In 2012 three women fell ill after receiving cytokine-induced killer (CIK) cell therapy at the Hong Kong Mesotherapy Centre, owned by Chow’s DR Group, in Causeway Bay. The treatment, sold at HK$59,500 per injection, was meant to improve immunity by enhancing cells in the body that are capable of killing their mutated counterparts before they become cancerous.

Chan Yuen-lam died with “the most catastrophic” blood poisoning and bacterial levels comparable to those of “terminally ill Aids patients”, according to doctors. Wong Ching-bor, then 60, had her legs and four fingers amputated to save her life, while Wong Fung-kwan, then 62, had to learn how to walk again.

Investigators also sent Chow’s sister, a lung cancer patient, to hospital after her second infusion gave her a fever and diarrhoea 10 times a day.

The source of the bacteria was never identified due to the lack of protocol and documentation at the laboratory which handled the blood products.

Chan’s husband and two other victims have since filed civil claims against the trio and the DR Group’s subsidiaries.

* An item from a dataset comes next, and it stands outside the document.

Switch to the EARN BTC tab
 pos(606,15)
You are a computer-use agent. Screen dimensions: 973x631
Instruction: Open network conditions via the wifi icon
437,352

The husband said: “No one would ever forgive these people. They did all these things just because they wanted quick cash.”

Speaking through a lawyer, Wong questioned why Mak had escaped responsibility, but said the verdict had at least brought things to an end.

Lawmaker Alice Mak Mei-kuen, who has been assisting the deceased’s family, said the verdict sent a message to those working in the medical and beauty industry that they must be more rigorous and responsible.

She called on the government to step up monitoring work on medical services offered on the pretext of beauty treatment as well as relevant equipment.